- [Work to complete]: Reproduce all of the following data verbatim, keeping every line in its original order.

/---

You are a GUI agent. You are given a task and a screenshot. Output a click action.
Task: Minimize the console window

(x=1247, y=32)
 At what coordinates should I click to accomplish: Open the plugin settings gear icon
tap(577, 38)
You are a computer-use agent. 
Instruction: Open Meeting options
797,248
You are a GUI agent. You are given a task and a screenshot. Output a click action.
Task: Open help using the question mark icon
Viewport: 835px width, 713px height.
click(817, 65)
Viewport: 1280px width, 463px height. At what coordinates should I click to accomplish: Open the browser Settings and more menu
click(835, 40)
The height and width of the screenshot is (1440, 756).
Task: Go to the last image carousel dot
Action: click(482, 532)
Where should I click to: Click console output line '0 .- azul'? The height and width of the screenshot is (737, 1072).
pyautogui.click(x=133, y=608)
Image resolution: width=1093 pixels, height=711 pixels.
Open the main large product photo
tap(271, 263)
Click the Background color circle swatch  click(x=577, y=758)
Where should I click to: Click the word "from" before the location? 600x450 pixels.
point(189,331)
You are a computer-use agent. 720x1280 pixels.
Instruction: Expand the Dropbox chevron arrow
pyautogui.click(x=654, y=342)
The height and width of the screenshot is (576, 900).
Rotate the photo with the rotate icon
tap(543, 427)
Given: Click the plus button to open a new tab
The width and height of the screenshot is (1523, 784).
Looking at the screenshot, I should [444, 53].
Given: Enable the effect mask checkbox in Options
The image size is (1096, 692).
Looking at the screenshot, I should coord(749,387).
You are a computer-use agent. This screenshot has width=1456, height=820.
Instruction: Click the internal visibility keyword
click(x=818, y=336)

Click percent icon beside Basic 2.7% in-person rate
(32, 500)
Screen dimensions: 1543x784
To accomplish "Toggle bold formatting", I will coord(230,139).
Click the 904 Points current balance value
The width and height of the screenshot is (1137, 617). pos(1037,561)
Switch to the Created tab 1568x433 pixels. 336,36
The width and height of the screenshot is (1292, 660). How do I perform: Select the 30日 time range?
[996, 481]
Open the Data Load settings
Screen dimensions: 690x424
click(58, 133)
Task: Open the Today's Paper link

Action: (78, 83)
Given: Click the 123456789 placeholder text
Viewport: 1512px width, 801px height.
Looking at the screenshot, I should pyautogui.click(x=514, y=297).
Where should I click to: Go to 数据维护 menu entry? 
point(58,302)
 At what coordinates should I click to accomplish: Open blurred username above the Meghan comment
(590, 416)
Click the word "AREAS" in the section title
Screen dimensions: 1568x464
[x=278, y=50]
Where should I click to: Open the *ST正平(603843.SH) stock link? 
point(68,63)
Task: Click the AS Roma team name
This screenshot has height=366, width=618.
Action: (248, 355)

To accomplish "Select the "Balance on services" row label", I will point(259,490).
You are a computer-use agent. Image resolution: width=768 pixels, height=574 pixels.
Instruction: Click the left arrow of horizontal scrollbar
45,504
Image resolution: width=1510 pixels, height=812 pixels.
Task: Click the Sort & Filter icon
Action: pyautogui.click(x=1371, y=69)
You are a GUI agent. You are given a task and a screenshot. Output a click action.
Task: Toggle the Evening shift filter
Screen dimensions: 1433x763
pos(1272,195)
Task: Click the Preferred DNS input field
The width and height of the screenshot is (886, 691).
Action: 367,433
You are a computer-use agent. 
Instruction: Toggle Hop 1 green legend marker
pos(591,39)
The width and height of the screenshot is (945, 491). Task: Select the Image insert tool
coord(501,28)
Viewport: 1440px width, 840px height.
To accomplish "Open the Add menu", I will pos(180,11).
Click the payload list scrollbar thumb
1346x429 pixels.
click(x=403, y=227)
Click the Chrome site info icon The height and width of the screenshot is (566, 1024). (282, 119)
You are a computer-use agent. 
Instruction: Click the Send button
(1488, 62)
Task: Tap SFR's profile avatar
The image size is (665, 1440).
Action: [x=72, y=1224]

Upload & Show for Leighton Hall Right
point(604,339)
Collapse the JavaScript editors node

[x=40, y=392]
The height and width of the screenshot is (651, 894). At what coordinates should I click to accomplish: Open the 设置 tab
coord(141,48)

\---

- [Response to this task]:
You are a GUI agent. You are given a task and a screenshot. Output a click action.
Task: Minimize the console window

(x=1247, y=32)
 At what coordinates should I click to accomplish: Open the plugin settings gear icon
tap(577, 38)
You are a computer-use agent. 
Instruction: Open Meeting options
797,248
You are a GUI agent. You are given a task and a screenshot. Output a click action.
Task: Open help using the question mark icon
Viewport: 835px width, 713px height.
click(817, 65)
Viewport: 1280px width, 463px height. At what coordinates should I click to accomplish: Open the browser Settings and more menu
click(835, 40)
The height and width of the screenshot is (1440, 756).
Task: Go to the last image carousel dot
Action: click(482, 532)
Where should I click to: Click console output line '0 .- azul'? The height and width of the screenshot is (737, 1072).
pyautogui.click(x=133, y=608)
Image resolution: width=1093 pixels, height=711 pixels.
Open the main large product photo
tap(271, 263)
Click the Background color circle swatch  click(x=577, y=758)
Where should I click to: Click the word "from" before the location? 600x450 pixels.
point(189,331)
You are a computer-use agent. 720x1280 pixels.
Instruction: Expand the Dropbox chevron arrow
pyautogui.click(x=654, y=342)
The height and width of the screenshot is (576, 900).
Rotate the photo with the rotate icon
tap(543, 427)
Given: Click the plus button to open a new tab
The width and height of the screenshot is (1523, 784).
Looking at the screenshot, I should [444, 53].
Given: Enable the effect mask checkbox in Options
The image size is (1096, 692).
Looking at the screenshot, I should coord(749,387).
You are a computer-use agent. This screenshot has width=1456, height=820.
Instruction: Click the internal visibility keyword
click(x=818, y=336)

Click percent icon beside Basic 2.7% in-person rate
(32, 500)
Screen dimensions: 1543x784
To accomplish "Toggle bold formatting", I will coord(230,139).
Click the 904 Points current balance value
The width and height of the screenshot is (1137, 617). pos(1037,561)
Switch to the Created tab 1568x433 pixels. 336,36
The width and height of the screenshot is (1292, 660). How do I perform: Select the 30日 time range?
[996, 481]
Open the Data Load settings
Screen dimensions: 690x424
click(58, 133)
Task: Open the Today's Paper link

Action: (78, 83)
Given: Click the 123456789 placeholder text
Viewport: 1512px width, 801px height.
Looking at the screenshot, I should pyautogui.click(x=514, y=297).
Where should I click to: Go to 数据维护 menu entry? 
point(58,302)
 At what coordinates should I click to accomplish: Open blurred username above the Meghan comment
(590, 416)
Click the word "AREAS" in the section title
Screen dimensions: 1568x464
[x=278, y=50]
Where should I click to: Open the *ST正平(603843.SH) stock link? 
point(68,63)
Task: Click the AS Roma team name
This screenshot has height=366, width=618.
Action: (248, 355)

To accomplish "Select the "Balance on services" row label", I will point(259,490).
You are a computer-use agent. Image resolution: width=768 pixels, height=574 pixels.
Instruction: Click the left arrow of horizontal scrollbar
45,504
Image resolution: width=1510 pixels, height=812 pixels.
Task: Click the Sort & Filter icon
Action: pyautogui.click(x=1371, y=69)
You are a GUI agent. You are given a task and a screenshot. Output a click action.
Task: Toggle the Evening shift filter
Screen dimensions: 1433x763
pos(1272,195)
Task: Click the Preferred DNS input field
The width and height of the screenshot is (886, 691).
Action: 367,433
You are a computer-use agent. 
Instruction: Toggle Hop 1 green legend marker
pos(591,39)
The width and height of the screenshot is (945, 491). Task: Select the Image insert tool
coord(501,28)
Viewport: 1440px width, 840px height.
To accomplish "Open the Add menu", I will pos(180,11).
Click the payload list scrollbar thumb
1346x429 pixels.
click(x=403, y=227)
Click the Chrome site info icon The height and width of the screenshot is (566, 1024). (282, 119)
You are a computer-use agent. 
Instruction: Click the Send button
(1488, 62)
Task: Tap SFR's profile avatar
The image size is (665, 1440).
Action: [x=72, y=1224]

Upload & Show for Leighton Hall Right
point(604,339)
Collapse the JavaScript editors node

[x=40, y=392]
The height and width of the screenshot is (651, 894). At what coordinates should I click to accomplish: Open the 设置 tab
coord(141,48)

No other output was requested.